けれど、どうすれば良かったのかは分からなくて。
最初から相手にしなければ良かったのか。
挨拶だけに留めておけば良かったのか。
何が正解だったのか。
ーーー
数日前のある日。
杯戸町に用事があった私は、駅の辺りを歩いていて。
必要な物を書き出したメモを片手に進んでいると、突然それとは反対の手を引かれた。
「!」
突然のことに驚き振り返ると、そこには僅かに見知った懐かしい顔があった。
「ひなた・・・だよな?」
今思えばこの時、人違いだと言って去れば良かったのかもしれない。
「久しぶり」
「・・・どうも」
でも目の前の彼に名前を呼ばれ、思わず表情が反応してしまった。
見開いてしまった目は、自ら間違いがないと返事をしているも同然で。
「何でそんなに堅いんだよ」
クスクスと笑いながら話すその姿は、昔と変わりない。
そう思うと、懐かしさと同時に申し訳なさも芽生えてきて。
彼とは以前、付き合っていたという過去がある。
所謂、元彼という間柄で。
「元気にしてたか?」
「・・・うん」
別れが壮絶だった訳でも、交際中に仲が悪かった訳でもない。
彼から告白され付き合ってみたものの、結局私にはそういう感覚が分からなくて。
「そうか。
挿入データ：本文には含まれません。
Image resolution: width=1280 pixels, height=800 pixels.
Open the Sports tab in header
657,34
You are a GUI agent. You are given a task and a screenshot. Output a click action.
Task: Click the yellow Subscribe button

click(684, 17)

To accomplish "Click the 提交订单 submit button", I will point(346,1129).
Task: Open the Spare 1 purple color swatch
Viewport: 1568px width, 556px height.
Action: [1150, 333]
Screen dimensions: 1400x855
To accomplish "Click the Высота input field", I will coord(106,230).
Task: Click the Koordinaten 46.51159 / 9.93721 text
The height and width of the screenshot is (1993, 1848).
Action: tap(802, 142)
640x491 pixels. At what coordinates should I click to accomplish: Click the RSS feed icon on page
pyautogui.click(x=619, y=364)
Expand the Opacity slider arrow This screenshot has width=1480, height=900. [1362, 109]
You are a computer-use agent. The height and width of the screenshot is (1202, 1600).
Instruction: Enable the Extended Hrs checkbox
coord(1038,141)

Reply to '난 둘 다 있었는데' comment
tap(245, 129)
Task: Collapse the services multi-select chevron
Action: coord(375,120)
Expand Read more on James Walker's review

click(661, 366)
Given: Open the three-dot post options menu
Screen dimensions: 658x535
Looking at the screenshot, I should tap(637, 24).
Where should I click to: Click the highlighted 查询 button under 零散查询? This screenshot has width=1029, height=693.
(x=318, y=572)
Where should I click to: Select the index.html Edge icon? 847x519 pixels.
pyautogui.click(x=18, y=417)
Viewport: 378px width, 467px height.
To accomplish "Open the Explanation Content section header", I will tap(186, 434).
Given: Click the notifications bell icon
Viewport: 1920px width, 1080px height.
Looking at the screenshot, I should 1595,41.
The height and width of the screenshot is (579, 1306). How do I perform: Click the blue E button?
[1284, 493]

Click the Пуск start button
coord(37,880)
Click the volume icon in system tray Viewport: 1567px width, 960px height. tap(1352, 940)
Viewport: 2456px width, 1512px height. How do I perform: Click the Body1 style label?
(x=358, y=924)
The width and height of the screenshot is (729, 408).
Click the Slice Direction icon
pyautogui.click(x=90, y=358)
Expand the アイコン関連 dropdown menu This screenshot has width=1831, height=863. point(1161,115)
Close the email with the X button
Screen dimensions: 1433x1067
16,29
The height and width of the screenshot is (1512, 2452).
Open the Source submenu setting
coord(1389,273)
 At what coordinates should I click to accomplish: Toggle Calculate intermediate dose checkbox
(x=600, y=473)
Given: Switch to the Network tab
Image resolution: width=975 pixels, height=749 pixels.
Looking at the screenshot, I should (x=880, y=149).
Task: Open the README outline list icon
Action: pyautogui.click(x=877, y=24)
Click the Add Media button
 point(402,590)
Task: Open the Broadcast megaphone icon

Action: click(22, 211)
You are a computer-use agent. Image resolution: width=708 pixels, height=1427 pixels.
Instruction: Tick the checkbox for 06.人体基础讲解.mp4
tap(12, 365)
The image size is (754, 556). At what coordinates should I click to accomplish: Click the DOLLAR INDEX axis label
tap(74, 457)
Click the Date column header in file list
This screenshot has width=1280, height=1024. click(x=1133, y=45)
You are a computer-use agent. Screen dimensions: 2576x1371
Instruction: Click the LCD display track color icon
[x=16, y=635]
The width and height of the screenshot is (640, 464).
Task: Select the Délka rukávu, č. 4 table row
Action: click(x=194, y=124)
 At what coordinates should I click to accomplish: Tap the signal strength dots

良かった」
明確な別れ話も無く、何となく彼とは疎遠になった。
悪い人ではない。
寧ろとても良い人だった。
でも私には彼がその“良い人”から変わることがなくて。
「じゃあ、私は・・・」
込み上げてくる申し訳無さは、彼に向けてなのか。
それとも、零に向けてなのか。
とにかくこの状況から早く立ち去りたくて、再び足を進めようとした時。
「・・・!」
先程と同じように、彼に手を掴まれてしまった。
「ご、ごめん!」
けれどその手はすぐに離され、同時に謝罪の言葉を口にされた。